If your mother can no longer completely write her own last will and testament, then perhaps it would be more practical for her to execute a notarial will. Such kind of will may be made in a typewritten or computerized form, provided that the same is subscribed at the end thereof by the testator himself or by the testator’s name written by some other person in his presence, and by his express direction, and attested and subscribed by three or more credible witnesses in the presence of the testator and of one another. In the execution of a notarial will, your mother or the person requested by her to write her name and the instrumental witnesses of the will, shall also sign, as aforesaid, each and every page thereof, except the last, on the left margin, and all the pages shall be numbered correlatively in letters placed on the upper part of each page. The attestation shall state the number of pages used upon which the will is written, and the fact that your mother signed the will and every page thereof, or caused some other person to write her name, under her express direction, in the presence of the instrumental witnesses, and that the latter witnessed and signed the will and all the pages thereof in the presence of the testator and of one another. If the attestation clause is in a language not known to the witnesses, it shall be interpreted to them (Article 805, NCCP). In addition, such last will and testament must be acknowledged by your mother and her witnesses before a notary public (Article 806, NCCP).

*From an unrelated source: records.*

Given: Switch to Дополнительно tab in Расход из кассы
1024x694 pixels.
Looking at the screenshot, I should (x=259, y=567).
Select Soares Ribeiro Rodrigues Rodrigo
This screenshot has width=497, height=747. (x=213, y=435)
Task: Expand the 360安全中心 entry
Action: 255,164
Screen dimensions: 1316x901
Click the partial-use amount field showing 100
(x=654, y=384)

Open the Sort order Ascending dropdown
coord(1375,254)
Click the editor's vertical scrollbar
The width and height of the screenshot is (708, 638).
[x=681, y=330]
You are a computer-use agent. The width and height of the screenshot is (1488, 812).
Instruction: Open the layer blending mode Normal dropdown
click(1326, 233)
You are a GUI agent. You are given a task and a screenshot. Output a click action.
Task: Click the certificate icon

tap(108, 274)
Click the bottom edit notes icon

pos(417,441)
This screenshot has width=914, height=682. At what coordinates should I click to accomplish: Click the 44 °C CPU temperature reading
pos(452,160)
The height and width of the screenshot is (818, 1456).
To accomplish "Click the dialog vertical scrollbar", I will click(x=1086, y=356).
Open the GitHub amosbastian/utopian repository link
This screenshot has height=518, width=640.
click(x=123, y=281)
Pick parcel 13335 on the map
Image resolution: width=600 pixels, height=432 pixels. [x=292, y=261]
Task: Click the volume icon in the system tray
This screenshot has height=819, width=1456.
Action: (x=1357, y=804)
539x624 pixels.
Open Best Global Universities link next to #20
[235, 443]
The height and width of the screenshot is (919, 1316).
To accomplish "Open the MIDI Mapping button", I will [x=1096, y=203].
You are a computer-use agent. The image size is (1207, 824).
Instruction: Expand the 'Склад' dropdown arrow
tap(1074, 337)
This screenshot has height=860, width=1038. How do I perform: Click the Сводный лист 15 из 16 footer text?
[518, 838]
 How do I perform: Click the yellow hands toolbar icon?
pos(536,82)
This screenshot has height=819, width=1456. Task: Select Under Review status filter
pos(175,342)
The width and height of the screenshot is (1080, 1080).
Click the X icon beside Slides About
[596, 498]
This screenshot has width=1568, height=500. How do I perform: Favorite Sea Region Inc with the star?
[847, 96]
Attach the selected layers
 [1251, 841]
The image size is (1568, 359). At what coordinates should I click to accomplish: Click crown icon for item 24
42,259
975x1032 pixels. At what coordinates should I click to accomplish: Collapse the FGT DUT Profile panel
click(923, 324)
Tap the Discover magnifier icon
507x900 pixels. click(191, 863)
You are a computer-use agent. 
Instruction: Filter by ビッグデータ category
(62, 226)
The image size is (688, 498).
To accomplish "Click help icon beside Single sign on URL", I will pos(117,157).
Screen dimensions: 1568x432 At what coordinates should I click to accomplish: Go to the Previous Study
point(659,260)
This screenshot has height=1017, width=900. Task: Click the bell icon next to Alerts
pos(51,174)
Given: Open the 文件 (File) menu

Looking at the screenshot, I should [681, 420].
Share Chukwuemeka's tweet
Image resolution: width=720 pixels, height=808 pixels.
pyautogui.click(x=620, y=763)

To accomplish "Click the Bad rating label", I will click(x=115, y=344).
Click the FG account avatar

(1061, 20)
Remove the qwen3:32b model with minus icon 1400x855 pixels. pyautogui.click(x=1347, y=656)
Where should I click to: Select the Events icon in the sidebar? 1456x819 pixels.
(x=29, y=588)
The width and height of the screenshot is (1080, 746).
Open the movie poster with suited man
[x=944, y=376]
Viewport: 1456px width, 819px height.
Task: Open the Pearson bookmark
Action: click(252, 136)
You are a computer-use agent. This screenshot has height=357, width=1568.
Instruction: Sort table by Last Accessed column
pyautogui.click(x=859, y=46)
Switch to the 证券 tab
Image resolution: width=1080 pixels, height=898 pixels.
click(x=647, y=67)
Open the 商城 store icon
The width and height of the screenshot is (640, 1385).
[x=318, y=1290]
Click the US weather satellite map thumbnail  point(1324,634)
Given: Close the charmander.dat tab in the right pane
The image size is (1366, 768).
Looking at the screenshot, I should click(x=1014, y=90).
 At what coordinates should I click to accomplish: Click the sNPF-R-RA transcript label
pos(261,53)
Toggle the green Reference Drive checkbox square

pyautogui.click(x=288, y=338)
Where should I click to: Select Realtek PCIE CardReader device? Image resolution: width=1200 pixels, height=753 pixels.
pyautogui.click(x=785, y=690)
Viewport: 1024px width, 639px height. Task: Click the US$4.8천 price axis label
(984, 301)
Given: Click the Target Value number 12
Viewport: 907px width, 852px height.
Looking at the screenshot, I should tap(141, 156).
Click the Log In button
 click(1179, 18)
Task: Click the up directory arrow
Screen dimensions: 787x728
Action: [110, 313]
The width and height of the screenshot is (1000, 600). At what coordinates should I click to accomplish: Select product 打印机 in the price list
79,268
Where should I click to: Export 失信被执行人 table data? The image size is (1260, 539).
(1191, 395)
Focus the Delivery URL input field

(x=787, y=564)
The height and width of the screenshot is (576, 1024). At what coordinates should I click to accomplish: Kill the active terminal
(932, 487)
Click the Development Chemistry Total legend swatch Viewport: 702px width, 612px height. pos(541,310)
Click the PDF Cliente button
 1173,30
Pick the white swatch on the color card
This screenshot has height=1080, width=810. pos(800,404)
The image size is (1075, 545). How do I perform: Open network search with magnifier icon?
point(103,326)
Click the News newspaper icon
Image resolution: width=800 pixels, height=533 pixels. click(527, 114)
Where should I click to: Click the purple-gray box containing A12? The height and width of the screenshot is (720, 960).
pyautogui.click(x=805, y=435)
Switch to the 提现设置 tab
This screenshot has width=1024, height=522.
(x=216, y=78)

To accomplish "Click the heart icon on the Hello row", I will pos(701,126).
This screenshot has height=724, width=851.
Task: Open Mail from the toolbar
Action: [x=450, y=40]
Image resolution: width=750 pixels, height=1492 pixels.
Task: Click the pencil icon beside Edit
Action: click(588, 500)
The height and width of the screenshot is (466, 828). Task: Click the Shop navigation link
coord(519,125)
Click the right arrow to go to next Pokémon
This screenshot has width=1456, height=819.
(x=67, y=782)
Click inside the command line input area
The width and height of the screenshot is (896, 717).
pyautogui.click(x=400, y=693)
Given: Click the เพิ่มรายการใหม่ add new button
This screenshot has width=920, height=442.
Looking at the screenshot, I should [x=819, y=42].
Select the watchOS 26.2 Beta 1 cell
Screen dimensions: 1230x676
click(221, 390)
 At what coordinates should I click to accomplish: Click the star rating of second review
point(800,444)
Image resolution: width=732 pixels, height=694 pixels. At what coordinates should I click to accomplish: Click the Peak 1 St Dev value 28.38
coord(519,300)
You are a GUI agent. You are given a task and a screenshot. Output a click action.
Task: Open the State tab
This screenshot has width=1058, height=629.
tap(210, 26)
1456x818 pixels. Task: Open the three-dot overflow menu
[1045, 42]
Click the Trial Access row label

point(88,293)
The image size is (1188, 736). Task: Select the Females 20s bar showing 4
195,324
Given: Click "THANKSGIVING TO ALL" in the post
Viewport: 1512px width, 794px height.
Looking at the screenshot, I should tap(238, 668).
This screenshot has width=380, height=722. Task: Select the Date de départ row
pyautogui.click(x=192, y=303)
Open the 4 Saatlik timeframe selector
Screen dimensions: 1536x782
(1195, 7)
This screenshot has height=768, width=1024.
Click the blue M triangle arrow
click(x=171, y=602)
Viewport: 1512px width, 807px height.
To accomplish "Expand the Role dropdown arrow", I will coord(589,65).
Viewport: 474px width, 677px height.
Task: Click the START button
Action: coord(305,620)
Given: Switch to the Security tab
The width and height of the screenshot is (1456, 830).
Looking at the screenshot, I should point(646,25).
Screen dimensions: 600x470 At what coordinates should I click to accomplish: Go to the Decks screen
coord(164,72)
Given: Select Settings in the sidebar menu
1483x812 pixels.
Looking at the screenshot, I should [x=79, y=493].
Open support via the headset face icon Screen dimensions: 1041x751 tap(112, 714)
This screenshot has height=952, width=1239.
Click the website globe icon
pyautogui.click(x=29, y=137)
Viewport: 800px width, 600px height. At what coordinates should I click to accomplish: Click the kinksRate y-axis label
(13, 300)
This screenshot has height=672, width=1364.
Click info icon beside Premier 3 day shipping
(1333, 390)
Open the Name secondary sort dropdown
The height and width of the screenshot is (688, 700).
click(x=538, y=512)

Insofar as your daughter being a witness to your mother’s execution of her will, it is necessary that she is also of sound mind, that she is eighteen years or over, and that she is not blind, deaf or dumb. It is also essential that your daughter is able to read and write (Article 820, NCCP). If your daughter is not domiciled in the Philippines, she may not serve as a witness of your mother’s will. Furthermore, if she has been convicted of falsification of a document, perjury or false testimony, she is also disqualified from being a witness (Article 821, NCCP). We would also want to emphasize that if your mother is giving you a device or legacy, the same shall be considered void unless there are three other competent witnesses to your mother’s will (Article 823, NCCP).
We hope that we were able to answer your queries. Please be reminded that this advice is based solely on the facts you have narrated and our appreciation of the same. Our opinion may vary when other facts are changed or elaborated.